Essex’s promise to be home to the curious, brave and bold attracted him to apply to study here: “I believe I am all of these things. I am grateful to the University for supporting my curiosity while cheering me on to push boundaries in my studies.”
"Whilst I have had many memorable and rewarding experiences at Essex, time spent volunteering as an English teacher with the Refugee Training Programme and as a Teaching Assistant rank top of my list."
With his wife working for the NHS, his four children being home-schooled, Adeyemi’s preferred place to study, the Library, being closed, and a bout of COVID-19, he faced enormous pressures to keep up with coursework. He refers to the University as his village, made up of his wonderful family, the Department of Language and Linguistics, the Library, the student development team and the career and employability team.
Adeyemi made the most of the career development opportunities offered by the University: “Whilst I have had many memorable and rewarding experiences at Essex, time spent volunteering as an English Teacher with the Refugee Training Programme and as a Teaching Assistant in a primary school in Colchester, both with the VTeam, rank top of my list.”
As well as persevering with his courses, another highlight for Adeyemi was to take part in a cross-disciplinary initiative looking into decolonising the curriculum.
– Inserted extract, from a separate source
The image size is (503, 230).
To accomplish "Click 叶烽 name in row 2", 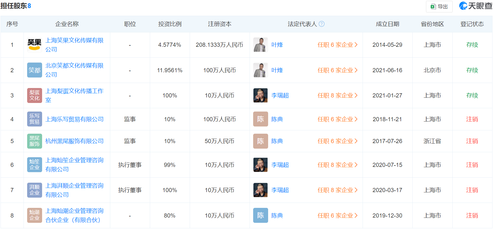I will [x=277, y=70].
“My inspiration to be involved lay in my desire to see black students and students from minority ethnic backgrounds have the same chances in education as every student. We need to take a critical look at the content of courses in our universities. We need to look at those who are teaching these courses. We need to promote tasks or assignments that allow students to bring themselves and their experiences into the learning environment.
“By decolonising the curriculum, we can address inequalities. Decolonising the curriculum enables us to use education as a tool for liberation and transformation.”
Adeyemi’s own dissertation was on aspect of Yoruba Syntax. He says: “It was a privilege to work on my mother tongue.”
As for his next steps, Adeyemi has a tough decision ahead with two offers to study for postgraduate studies and a Philological Society Master’s Bursary. He will choose between a PhD Linguistics here at Essex and an MPhil in Linguistics, Philology and Phonetics at Oxford.